• [Supplied records]:

····················

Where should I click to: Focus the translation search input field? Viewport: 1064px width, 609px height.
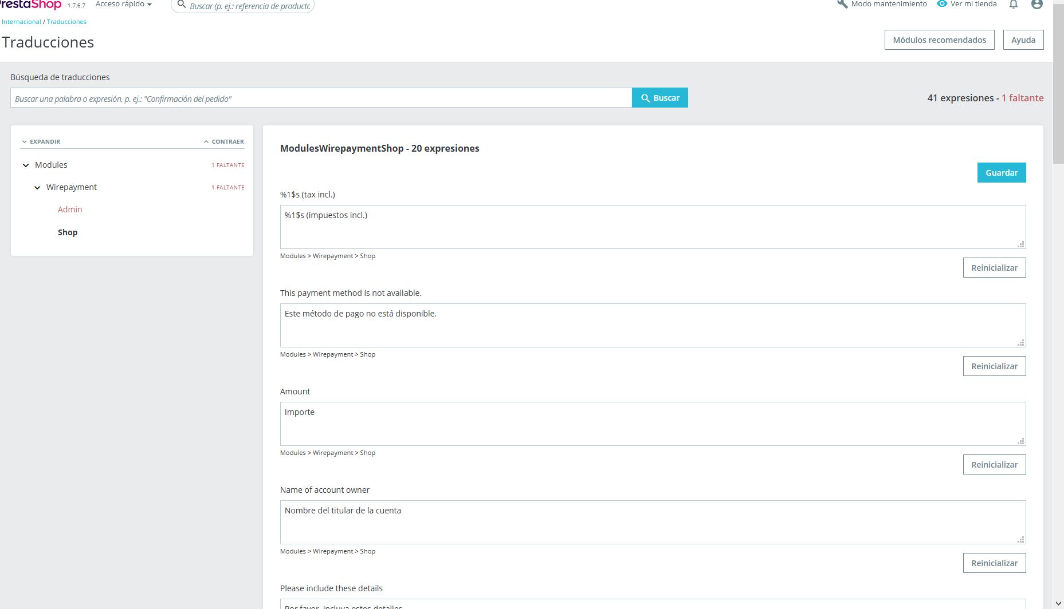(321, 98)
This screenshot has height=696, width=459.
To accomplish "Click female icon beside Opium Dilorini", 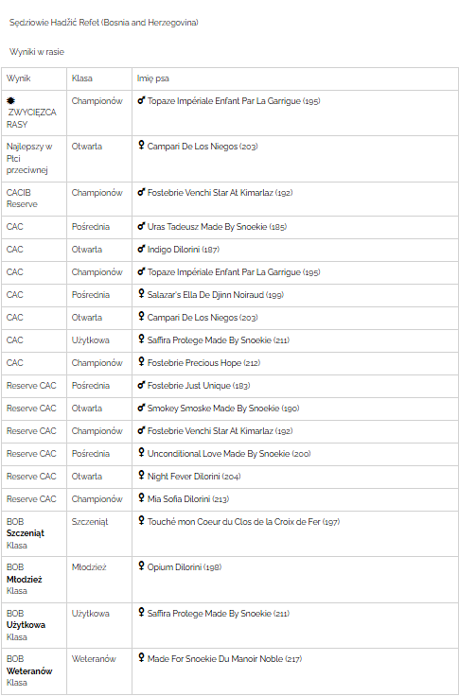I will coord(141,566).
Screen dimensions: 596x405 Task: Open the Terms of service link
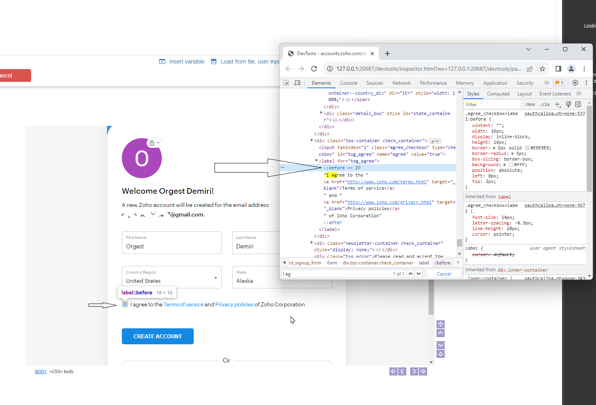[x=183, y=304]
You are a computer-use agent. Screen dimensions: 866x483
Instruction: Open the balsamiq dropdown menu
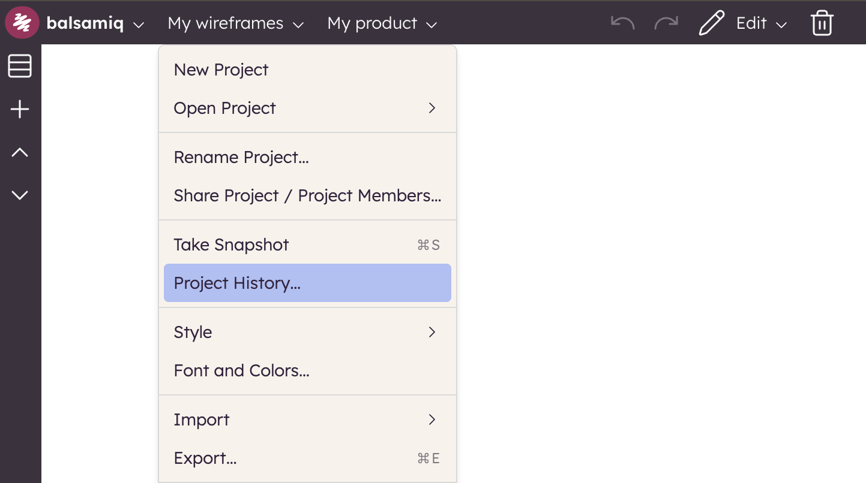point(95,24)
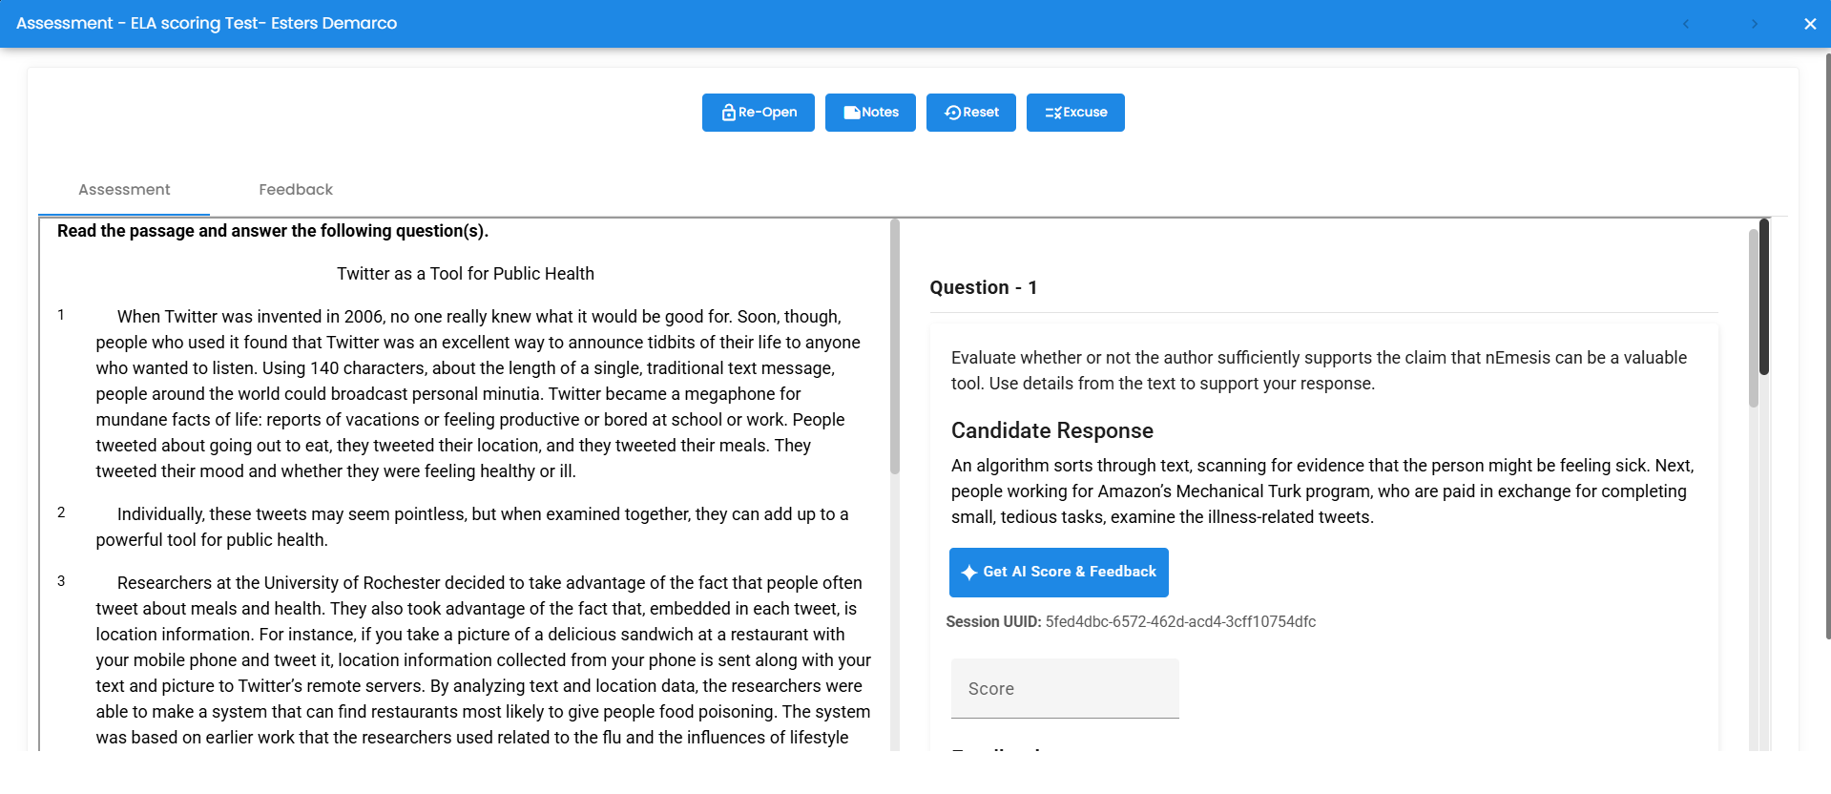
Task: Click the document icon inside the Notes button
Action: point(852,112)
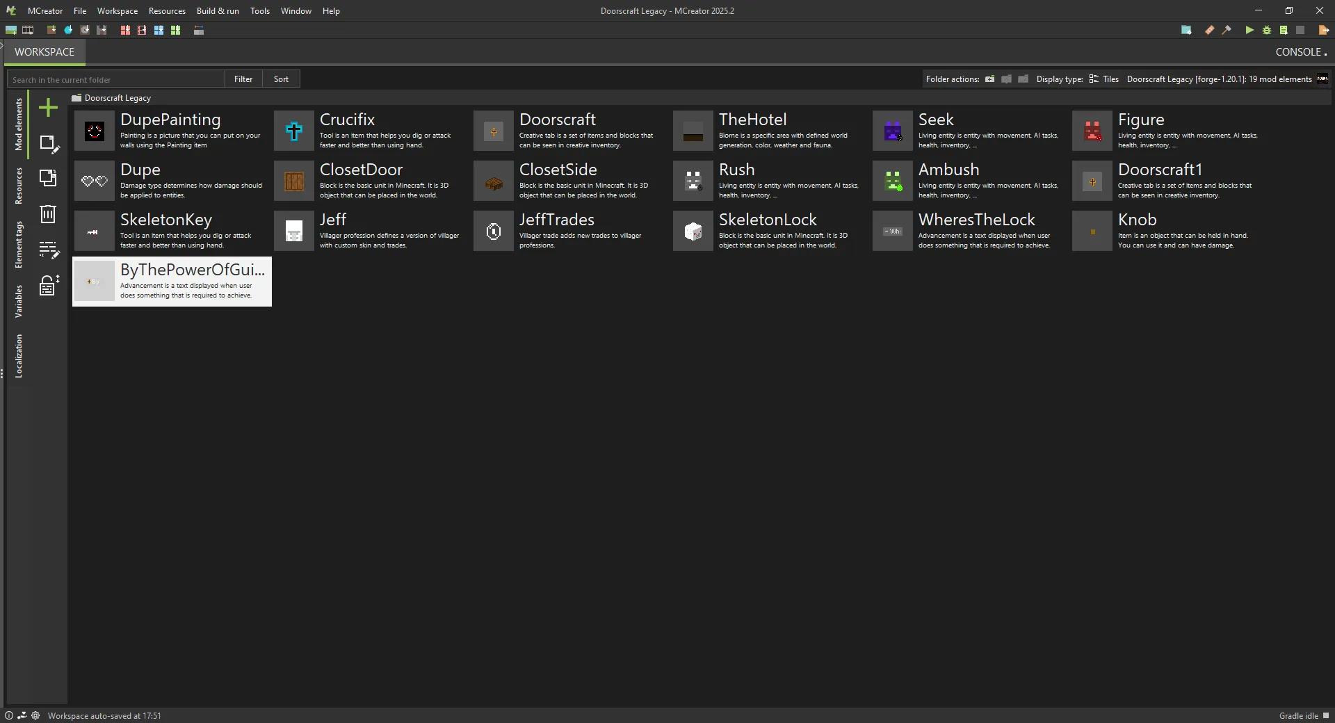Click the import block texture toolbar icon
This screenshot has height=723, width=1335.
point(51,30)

····················

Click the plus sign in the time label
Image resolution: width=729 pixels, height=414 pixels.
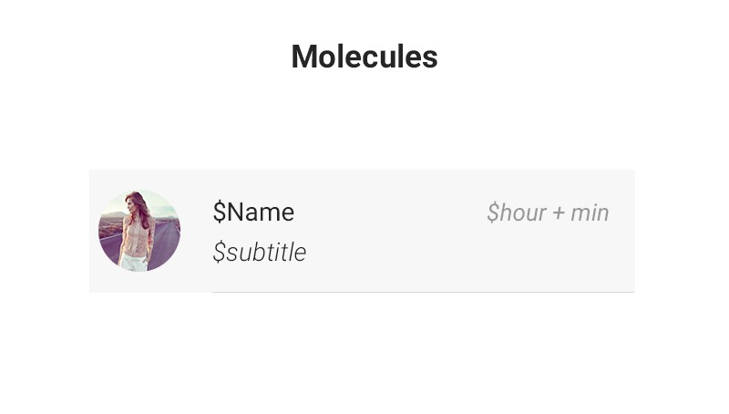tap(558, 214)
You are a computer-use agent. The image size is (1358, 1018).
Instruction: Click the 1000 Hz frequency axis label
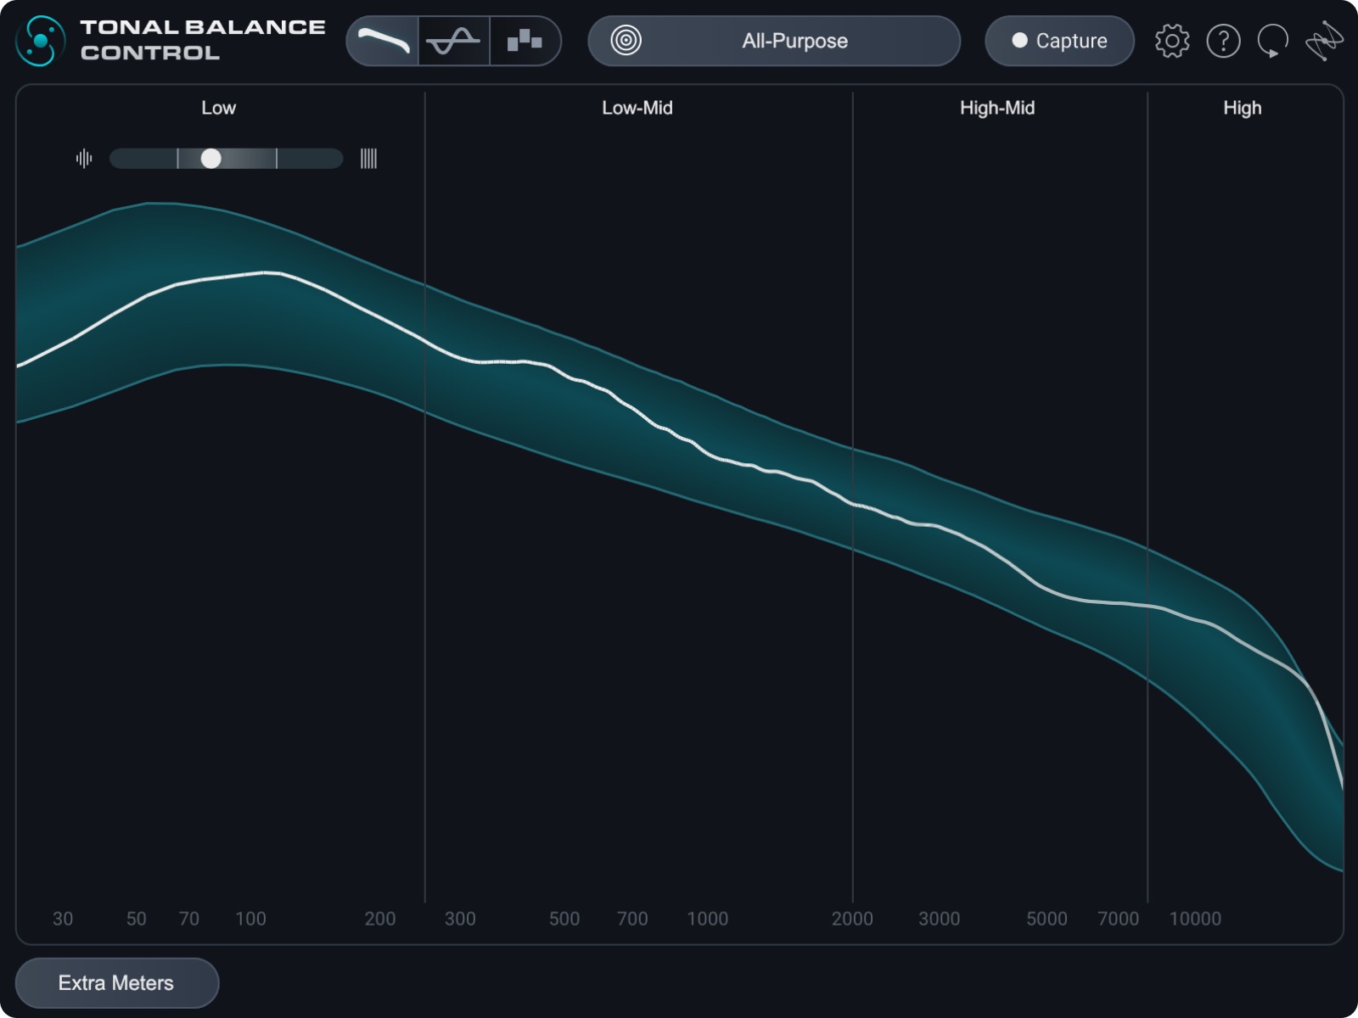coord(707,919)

····················

• [Assignment]:
Where a line of the records has the string "agent", return that line.

• [Solution to this problem]:
You are a computer-use agent. Screen dimensions: 866x483
You are a computer-use agent. The image size is (1358, 1018).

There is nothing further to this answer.